Villefranche-de-Rouergue is a perfect example of how, in the thirteenth century, the times they were a-changing. The lord of the manor was starting to feel the pinch. His income from tithes, ten per cent of the annual produce from land or labour, was falling because his vassals, who lived in scattered, cultivated clearings, grew barely enough grain or raised scarcely enough cattle to do more than feed themselves. These vassals, tied farmers, were supposed to enjoy their lord’s protection but he was now hard-put even to defend himself: his once all-powerful knights in heavy plate armour and chain mail were finding that pikes and arrows could knock them off their horses and, once dismounted, that their lack of mobility made them easy prey.
To solve his difficulties, and keep up his lavish lifestyle, the lord of the manor engaged in what today would be seen as a form of real-estate speculation. He would clear some unused land in his domains, build a fortified village and attract the local population to live there and work the expanse of land around it. The incentive for people to live in a bastide, as such new towns were known, was release from fealty to the lord, and exemption from tithes.
What the lord usually did not tell his freed men was that they would be expected to live in neat little rows, the first streets and houses in France to be laid out in a grid system, which made assessing property taxes (an unpleasant shock for the new arrivals) easier and more equitable. Or that the whole deal depended on enough people accepting it, because only then would towns have sufficient population to attract merchants to set up a permanent market, which could then also be taxed.
Just how well this concept worked at Villefranche-de-Rouergue can be seen from the road to Rodez, which rises steeply above the town. Below, the red roofs of Rouergue are set out in precise rectangles and all the principal streets converge not on the church - because churches did not generate revenue – but on the marketplace, which did, through sales taxes. And in this era before waterproof canvas awnings, the lord had to make sure that the merchants would come to sell their wares in wet weather and that his tax collectors, with their weighing and measuring devices, also kept dry. So he built, as an integral part of new properties in their prime location around the square, a series of arcades, like empty shop fronts, for use on market days.
Which is why Villefranche’s Place des Couverts, entirely surrounded with medieval arcades, is the commercial heart of the town, unchanged in more than seven centuries. Of course, the street traders no longer need to huddle around the edges in anticipation of the occasional wet morning, but instead cluster in the centre under exotic umbrellas, more useful for keeping the sun off their stalls at midday. They sell an extraordinary variety of local produce at incredibly cheap prices, on Thursday and Saturday mornings, when there is not a spare pitch to be seen.

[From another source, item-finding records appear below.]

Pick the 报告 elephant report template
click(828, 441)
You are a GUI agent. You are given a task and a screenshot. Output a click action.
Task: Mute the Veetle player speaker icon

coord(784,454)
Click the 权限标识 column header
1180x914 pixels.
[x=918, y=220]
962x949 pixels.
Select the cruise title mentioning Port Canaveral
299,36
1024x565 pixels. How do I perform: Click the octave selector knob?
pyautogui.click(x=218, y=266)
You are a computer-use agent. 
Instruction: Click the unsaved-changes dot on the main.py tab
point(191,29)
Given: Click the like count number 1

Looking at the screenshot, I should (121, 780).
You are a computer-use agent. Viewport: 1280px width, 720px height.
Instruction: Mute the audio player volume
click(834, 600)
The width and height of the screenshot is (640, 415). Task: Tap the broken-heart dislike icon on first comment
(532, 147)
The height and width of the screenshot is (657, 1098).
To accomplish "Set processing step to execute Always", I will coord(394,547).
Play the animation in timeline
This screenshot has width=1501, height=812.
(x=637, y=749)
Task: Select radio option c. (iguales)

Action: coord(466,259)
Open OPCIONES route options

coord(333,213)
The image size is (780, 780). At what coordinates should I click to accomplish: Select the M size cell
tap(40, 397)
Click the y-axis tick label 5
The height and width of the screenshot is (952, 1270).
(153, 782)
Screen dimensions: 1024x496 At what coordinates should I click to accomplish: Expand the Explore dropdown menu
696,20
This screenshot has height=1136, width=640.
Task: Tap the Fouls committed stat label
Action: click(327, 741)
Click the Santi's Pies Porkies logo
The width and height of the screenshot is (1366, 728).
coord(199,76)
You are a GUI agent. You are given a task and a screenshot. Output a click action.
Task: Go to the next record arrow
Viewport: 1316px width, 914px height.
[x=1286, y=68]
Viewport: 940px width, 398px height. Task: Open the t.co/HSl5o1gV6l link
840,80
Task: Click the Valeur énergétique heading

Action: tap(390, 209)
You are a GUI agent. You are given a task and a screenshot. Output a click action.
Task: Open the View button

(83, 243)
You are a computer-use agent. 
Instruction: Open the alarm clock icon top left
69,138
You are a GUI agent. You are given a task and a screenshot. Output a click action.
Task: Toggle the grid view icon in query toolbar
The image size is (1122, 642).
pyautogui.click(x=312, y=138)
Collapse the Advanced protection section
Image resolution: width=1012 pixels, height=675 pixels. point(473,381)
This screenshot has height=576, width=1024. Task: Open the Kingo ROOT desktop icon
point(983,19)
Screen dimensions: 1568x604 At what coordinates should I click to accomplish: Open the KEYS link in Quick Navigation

Look out in particular for sweet hams, fruits, mushrooms and walnuts.
Villefranche was founded in 1252 by Alphonse de Poitiers after the male line of the Counts of Toulouse had conveniently died out, leaving him to claim their lands by marrying their eldest daughter, Jeanne, who by all accounts hated her husband but was powerless to object. Alphonse got the Church on his side by starting work on the town’s Eglise Notre-Dame, whose clock gateway, 58 metres high, looks enormous against the height of the quaint medieval houses in the surrounding cobbled streets and has wonderful views from the top. The church was not completed until the mid-fifteenth century, when King Charles VII added the finishing touches of the stained glass windows as a gift to the town.
In the same century a rich local merchant, Vézian Valette, paid for the Carthusian monastery, the Ancienne Chartreuse Saint-Sauveur, which has two cloisters, the smaller in flamboyant gothic style. This huge building took five thousand stonemasons and labourers almost eighty years to complete.
The Chapelle des Pénitents Noirs is rather later, early seventeenth century, and noted for its arched roof constructed entirely of painted wood, a rare baroque example. The chapel was consecrated by Louis Fouquet, the Bishop of Agde, who was banished to Villefranche by Louis XIV following the arrest of the bishop’s brother, finance Minister Nicolas Fouquet, in 1661. Louis Fouquet paid the local clergy to send the king at regular intervals letters the bishop had written, giving the impression that he was still in the provinces when he was secretly enjoying the distractions of Paris.